Pra quem já cantou sobre drogas, sexo, amor e comida chinesa, qualquer outro assunto passa a se tornar fichinha e em “Him” Lily Allen discute sobre Deus, indo desde sua existência aos atos que ele aprovaria ou não. É um bom ponto para se discutir, só perdendo pelo fato da música pouco nos atrair, sonoramente falando. E então o disco chega ao fim com “He Wasn’t Here”, um irônico perdão ao seu pai, que não estava lá quando ela mais precisava, mas aqui é chamado como seu “herói disfarçado”.
Quando questionada sobre a mudança em sua sonoridade, aqui mais eletrônica e até mesmo dançante, Lily Allen explicou que sua intenção era tornar os shows mais agitados e interessantes, tanto pra ela quanto para o público.
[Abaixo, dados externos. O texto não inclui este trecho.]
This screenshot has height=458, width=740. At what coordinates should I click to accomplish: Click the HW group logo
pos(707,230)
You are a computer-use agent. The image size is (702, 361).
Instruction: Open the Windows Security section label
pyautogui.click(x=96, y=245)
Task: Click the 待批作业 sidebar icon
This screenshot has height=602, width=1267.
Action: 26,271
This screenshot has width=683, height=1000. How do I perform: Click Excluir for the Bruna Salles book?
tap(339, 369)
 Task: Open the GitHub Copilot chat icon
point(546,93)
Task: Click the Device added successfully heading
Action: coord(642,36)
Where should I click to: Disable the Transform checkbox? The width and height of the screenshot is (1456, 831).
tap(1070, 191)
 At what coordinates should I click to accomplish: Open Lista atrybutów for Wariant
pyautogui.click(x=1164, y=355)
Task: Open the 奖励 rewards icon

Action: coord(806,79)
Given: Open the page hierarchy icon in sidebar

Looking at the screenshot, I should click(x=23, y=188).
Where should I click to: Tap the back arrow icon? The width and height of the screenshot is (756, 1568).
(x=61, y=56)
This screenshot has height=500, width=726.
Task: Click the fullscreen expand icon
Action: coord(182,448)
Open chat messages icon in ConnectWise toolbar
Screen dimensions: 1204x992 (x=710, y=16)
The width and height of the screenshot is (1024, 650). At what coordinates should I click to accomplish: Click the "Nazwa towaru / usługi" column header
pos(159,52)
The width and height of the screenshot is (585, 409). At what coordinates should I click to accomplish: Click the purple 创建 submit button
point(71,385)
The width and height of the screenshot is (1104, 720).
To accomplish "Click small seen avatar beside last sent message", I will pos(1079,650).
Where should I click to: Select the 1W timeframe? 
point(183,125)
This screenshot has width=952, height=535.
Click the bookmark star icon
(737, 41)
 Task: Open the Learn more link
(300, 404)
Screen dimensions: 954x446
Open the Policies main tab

Infelizmente, sequer tivemos a oportunidade de ver como o disco funcionou em palco, mas se baseando na experiência dele em estúdio, é de se esperar que sua missão tenha sido cumprida, principalmente se nos atentarmos às muitas performances televisionadas dela nesta fase. “It’s Not Me, It’s You” pode ser o grito de amadurecimento de Lily Allen, ainda que ela fale até hoje com um público bem jovem, e a mostra bem mais disposta a discutir assuntos sérios por perspectivas nem tão sérias assim, o que é justamente a razão de suas narrativas serem tão bem vindas, de forma que, no fim das contas, tudo o que conseguimos pensar é que é você sim, Lily. E só temos a agradecer.